Question

The ionization constant of HCN is $4 \times {10^{ - 10}}$. Calculate the concentration of hydrogen ions in a 0.2M solution in HCN containing $1\,mol{L^{ - 1}}$ of KCN.

Answer 1

Hint: To solve this question we must know the relation between equilibrium constant of an acid and the concentration of its ions. To get a clearer idea of the same think of the questions to what degree will a compound produce ions in water? In other words, to what extent will this ionization occur in aqueous medium?

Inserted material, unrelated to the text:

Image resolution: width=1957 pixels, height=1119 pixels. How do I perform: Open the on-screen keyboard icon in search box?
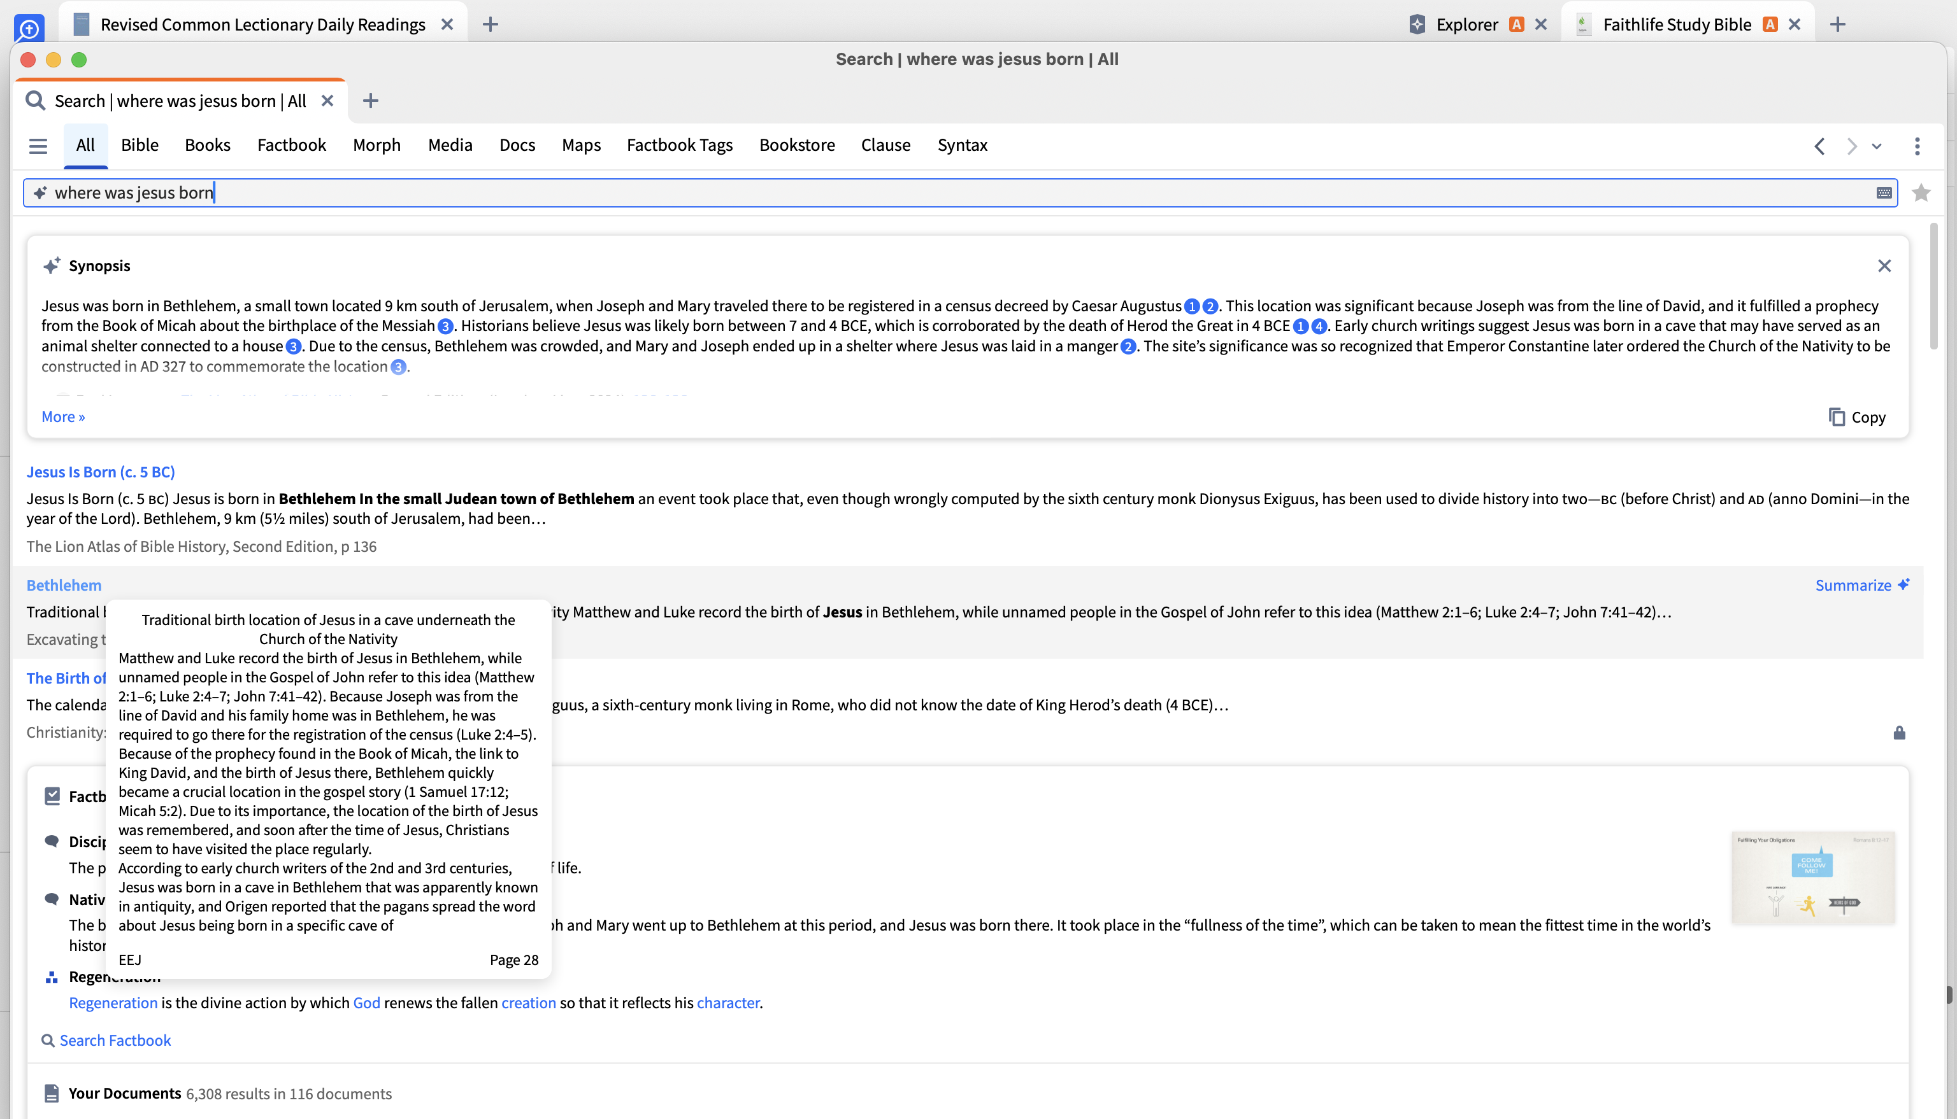click(1884, 193)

Complete step by step answer:
We must remember that the acid ionization represents the fraction of the original acid that has been ionized in solution. It is actually a reflection of the strength of an acid. Strong acids and bases are those which completely dissociates into ions when placed in an aqueous solution.
We can represent the dissociation of HCN as follows:
$HCN \to {H^ + } + C{N^ - }$
On applying the law of mass action,
${K_a} = \dfrac{{\left[ {{H^ + }} \right]\left[ {C{N^ - }} \right]}}{{\left[ {HCN} \right]}}$
This can be written as:
$\left[ {{H^ + }} \right] = \dfrac{{{K_a}\left[ {HCN} \right]}}{{\left[ {C{N^ - }} \right]}}$
We should note that in presence of a strong electrolyte, the total $C{N^ - }$concentration is from KCN which has undergone complete dissociation. We can further assume that the dissociation of HCN is very small and the concentration of HCN can be used as the concentration as undissociated HCN.
Therefore, we may now write:
$\left[ {HCN} \right] = 0.2M$ and $\left[ {C{N^ - }} \right] = 1M$
If we now substitute these values in the equation we have obtained above,
$\left[ {{H^ + }} \right] = {K_a}\dfrac{{\left[ {HCN} \right]}}{{\left[ {C{N^ - }} \right]}}$
That means
$\left[ {{H^ + }} \right] = \dfrac{{\left( {4 \times {{10}^{ - 10}}} \right) \times 0.2}}{1}$
$= 8 \times {10^{ - 11}}\,mol{L^{ - 1}}$
Hence, the correct answer is. $8 \times {10^{ - 11}}\,mol{L^{ - 1}}$

Note: When KCN is not present, the hydrogen ion concentration is equal to $\sqrt {CK}$ which means $\sqrt {0.2 \times 4 \times {{10}^{ - 10}}} = 8.94 \times {10^{ - 5}}mol{L^{ - 1}}$. This shows that the concentration of hydrogen ions fails considerably when KCN is added to HCN solution.